# Aim of the task
Transcribe the following records exactly, images excluded.

# Records for processing
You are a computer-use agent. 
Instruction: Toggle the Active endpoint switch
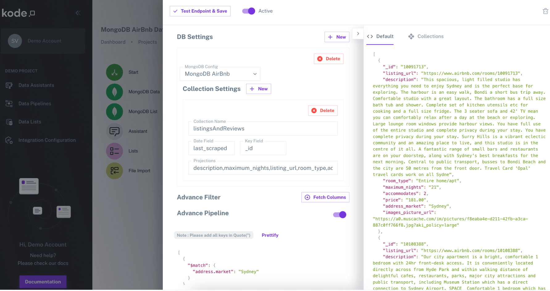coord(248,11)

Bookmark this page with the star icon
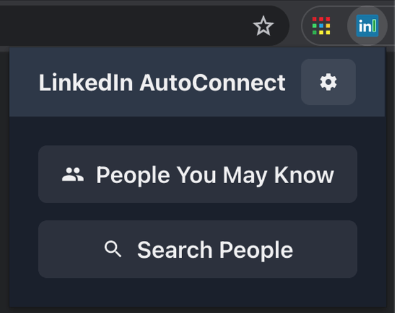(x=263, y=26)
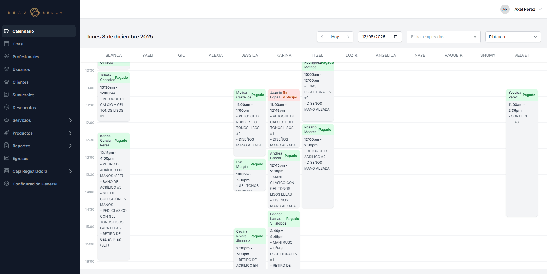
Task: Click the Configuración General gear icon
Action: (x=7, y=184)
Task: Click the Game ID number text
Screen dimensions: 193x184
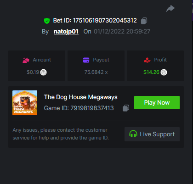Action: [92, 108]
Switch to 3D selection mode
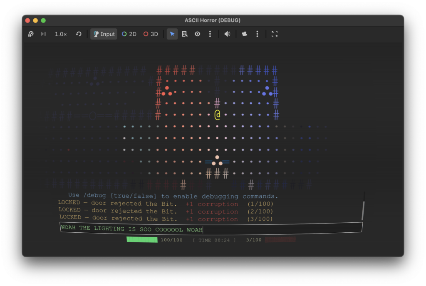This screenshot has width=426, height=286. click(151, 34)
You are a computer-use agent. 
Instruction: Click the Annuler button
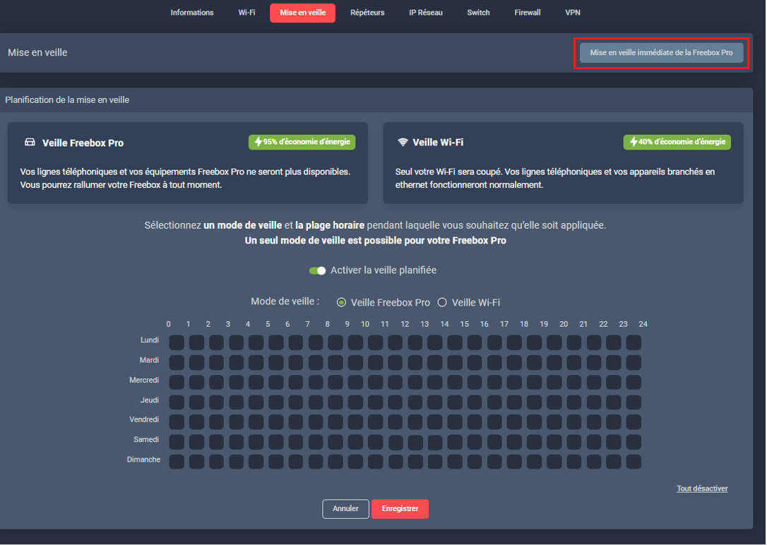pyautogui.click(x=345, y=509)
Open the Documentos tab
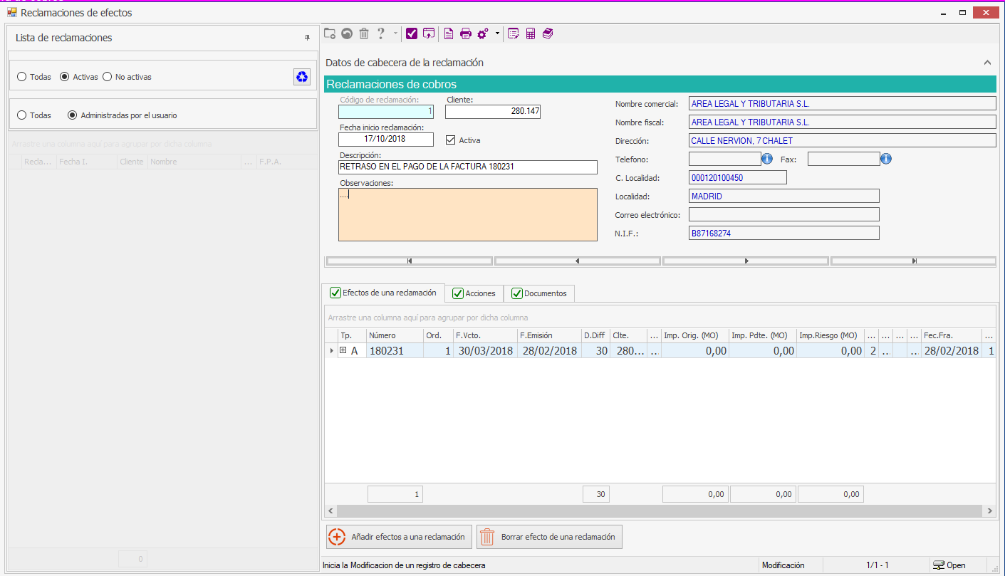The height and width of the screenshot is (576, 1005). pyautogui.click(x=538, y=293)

# Expected output
You are a computer-use agent. 
Instruction: Toggle the Active endpoint switch
coord(248,11)

Bookmark this page with the star icon
(x=263, y=26)
Task: Click the Configuración General gear icon
Action: (x=7, y=184)
Task: Click the Game ID number text
Screen dimensions: 193x184
Action: [92, 108]
Switch to 3D selection mode
This screenshot has width=426, height=286. click(151, 34)
You are a computer-use agent. 
Instruction: Click the Annuler button
pyautogui.click(x=345, y=509)
Open the Documentos tab
The height and width of the screenshot is (576, 1005). pyautogui.click(x=538, y=293)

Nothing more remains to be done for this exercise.